Let’s Pretend This Never Happened: A Mostly True Memoir by Jenny Lawson
“In short? It is exhausting being me. Pretending to be normal is draining and requires amazing amounts of energy and Xanax.”
Jenny Lawson, the Bloggess, is one of the most relateable and funny women to come out of the blog craze of the early aughts. Her debut novel, Let’s Pretend This Never Happened, is a hysterical and poignant look at living with mental illness. But Jenny’s life isn’t just about managing her anxiety, OCD and depression. She has an intelligent partnership with her husband, Victor, and after years or fertility struggles she became the mother to a daughter named Hailey.
There is a lot of taxidermy (Lawson’s father is a taxidermist and his penchant for fixing up roadkill has been passed on to his daughter) as well as adventures with live animals and other anecdotes about living in rural Texas- escaping rural Texas- and ending back up in Rural Texas.
All the women in my family suffer from some combination of anxiety, OCD and depression which The Bloggess and the community she has built one of the more comfortable corners in the world for me. Let’s Pretend is a great introduction to Lawson and her particular brand of dark, dark humor and applying that morbid sense of humor to her often challenging life and maybe accidentally picking up some coping mechanisms of your own.

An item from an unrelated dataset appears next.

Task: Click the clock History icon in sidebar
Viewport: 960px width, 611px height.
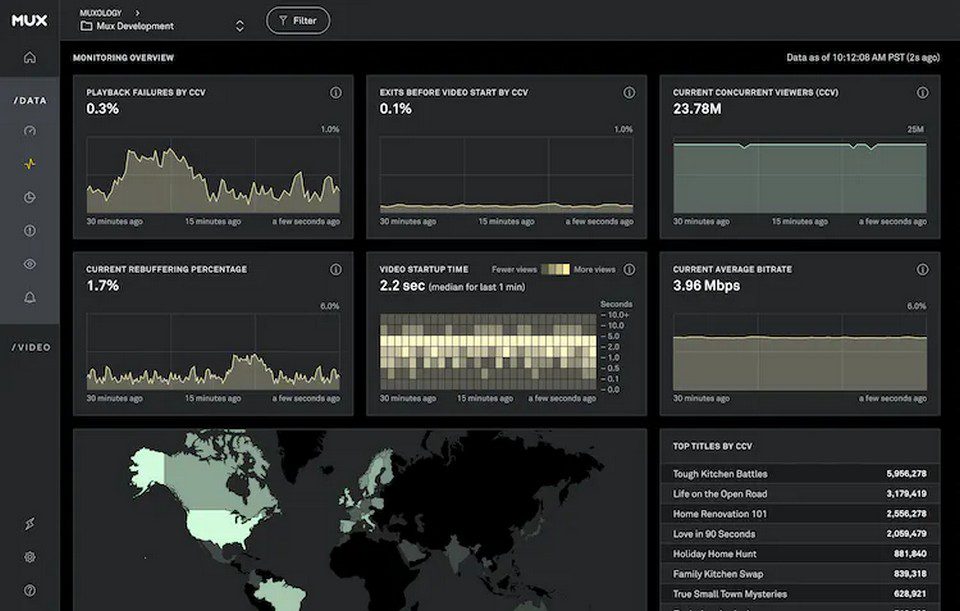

I listened to the audio book this time around and highly recommend. You get an additional essay and Lawson sounds like Megan Mullany when she is not doing the Karen voice.
Furiously Happy by Jenny Lawson
“I’ve often thought that people with severe depression have developed such a well for experiencing extreme emotion that they might be able to experience extreme joy in a way that ‘normal people’ also might never understand. And that’s what Furiously Happy is all about.”
Furiously Happy, Lawson’s follow up to Let’s Pretend, is my favorite of her two memoirs. I think by 2015 Lawson had really come into her own as an author and online personality while still maintaining the essence that made her so captivating to begin with. Her essays cover both her unusual time in the spotlight and how her particular brand of fame has translated into her real life (skinned cats in the mail) and more outrageous “fights” and “conversations with” her long suffering husband, Victor. Plus all the fantastic taxidermy tales (and tails!) you never knew you needed!
Most importantly she maintains the same open and honest vibe from her previous novel. I think writing and blogging is cathartic and healing for Lawson but by sharing her pain with the world (and the humor she finds in it) she is helping tens of thousands of people. As I mentioned a week or two ago I have had a very exhausting summer so far and honestly the day and a half I spent listening to Lawson’s memoirs back to back noticeably lifted my spirits. Who needs Chicken Soup for the Soul when there are Stuffed Raccoons for the Overly Anxious?